Wenn du mit deinem Hund im Herbst oder Winter unterwegs bist, ist es wichtig zu wissen, wann ihm zu kalt wird. Viele Hunde zeigen deutliche Zeichen, wenn sie frieren, doch diese können leicht übersehen werden, besonders wenn man sich auf das eigene Empfinden verlässt.

Ein erster Hinweis ist Zittern. Genau wie Menschen reagieren auch Hunde mit Muskelzittern auf Kälte – es soll den Körper warm halten. Du solltest aber nicht nur darauf warten. Schon vorher kann dein Hund unruhig wirken, langsamer laufen oder plötzlich stehen bleiben. Verkrampfte Körperhaltung, eingezogener Kopf und enger gehaltene Beine sind weitere Anzeichen dafür, dass ihm kalt ist.

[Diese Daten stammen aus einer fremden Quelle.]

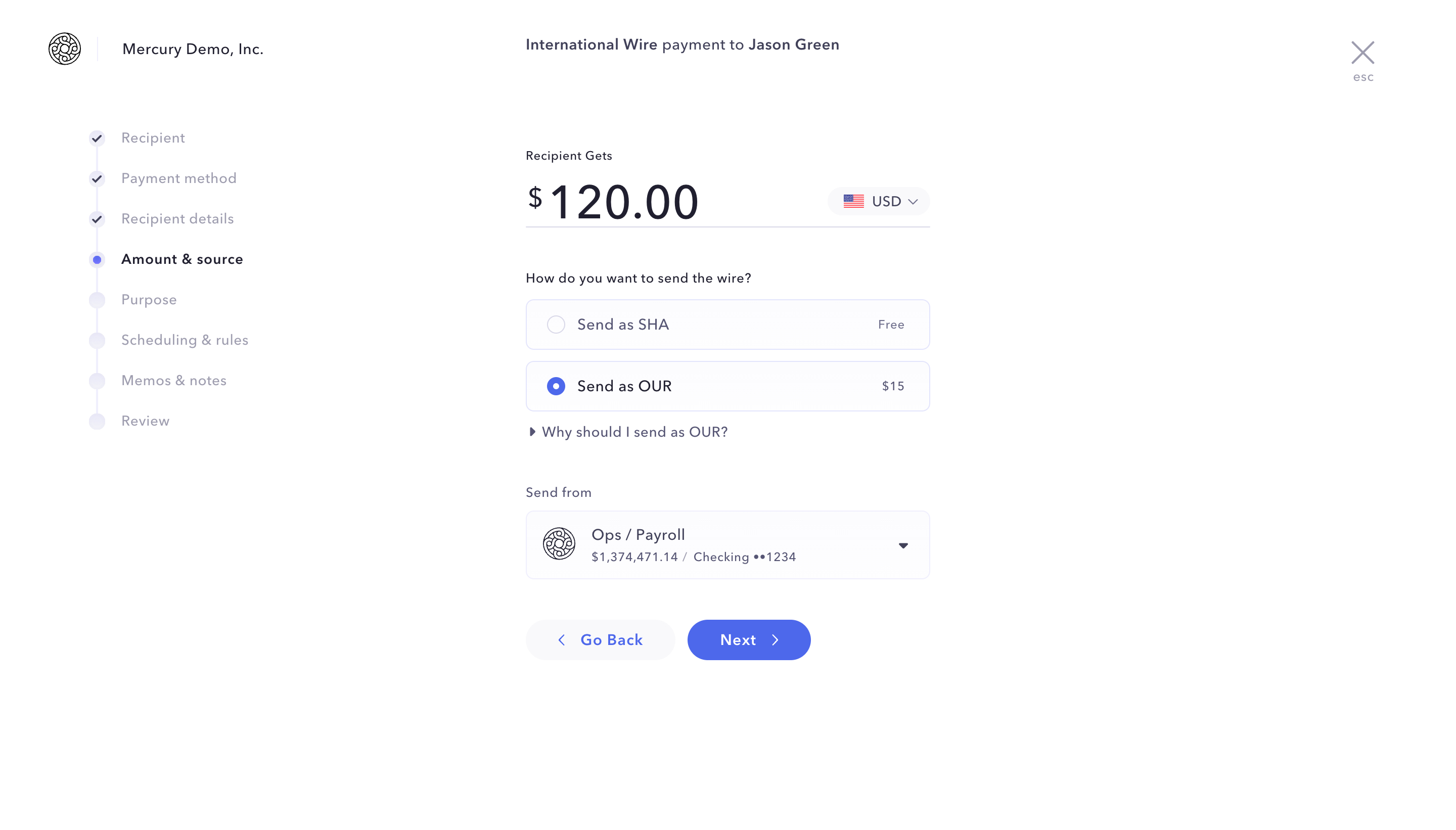
Task: Click the Mercury logo in header
Action: [64, 49]
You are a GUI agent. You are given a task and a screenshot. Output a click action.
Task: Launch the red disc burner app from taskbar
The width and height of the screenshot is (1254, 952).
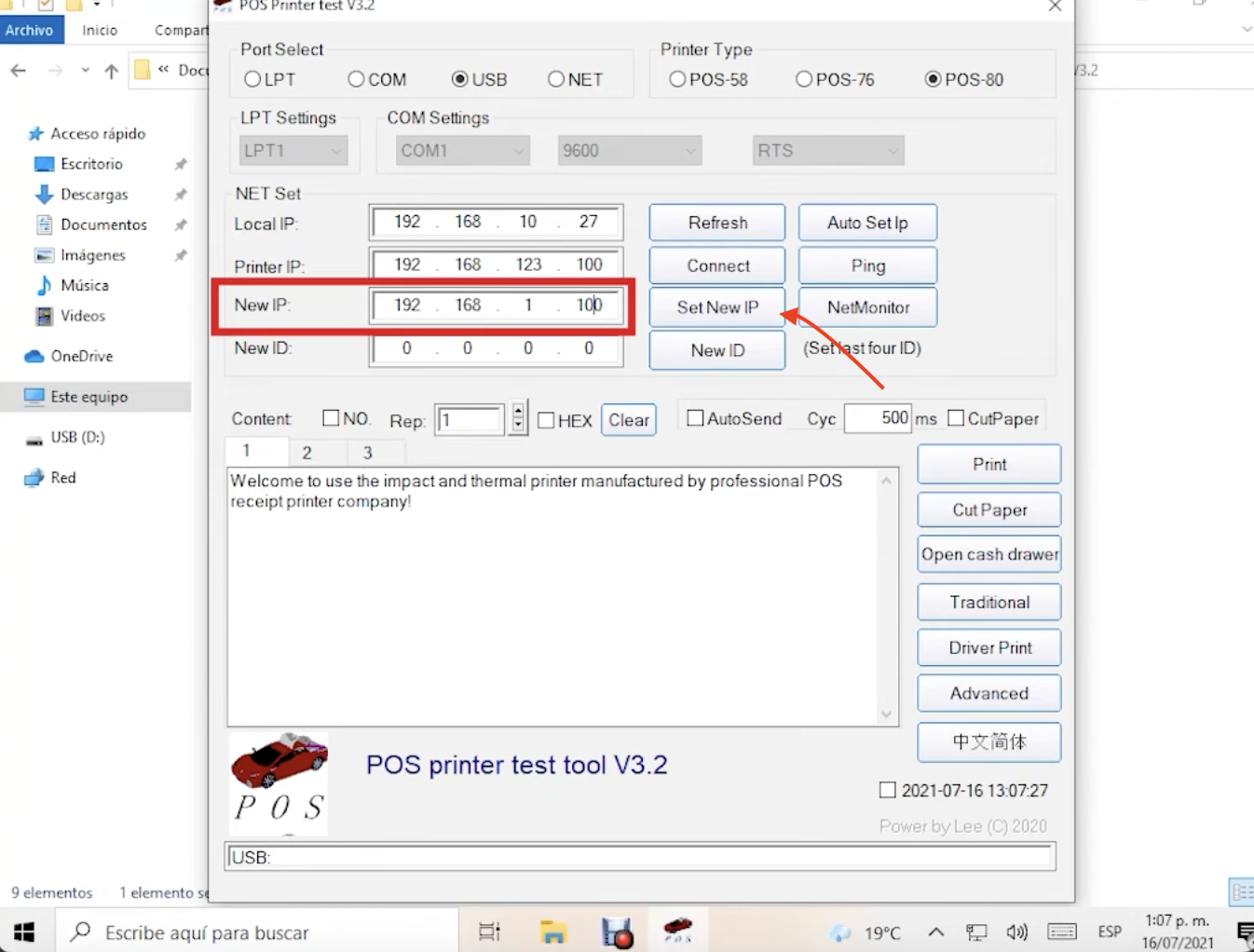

Viele Hunde kuscheln sich dann an ihre Menschen, suchen Schutz hinter Mauern oder knabbern an den Pfoten – möglicherweise, weil die Extremitäten empfindlich auf Kälte reagieren. Besonders kleine Rassen, kurze Fellträger oder alte Hunde sind anfällig. Ab etwa 7 Grad Celsius im Wind oder bei Nässe kann es bereits unangenehm werden – je nach Wetter und individuellem Befinden.

Ein warmer Halsband oder eine Hundedecke nach dem Spaziergang können helfen. Am besten beobachtest du deinen Hund einfach genau: Er sagt dir meistens ganz deutlich, ob er noch Spaß hat – oder lieber wieder nach Hause will.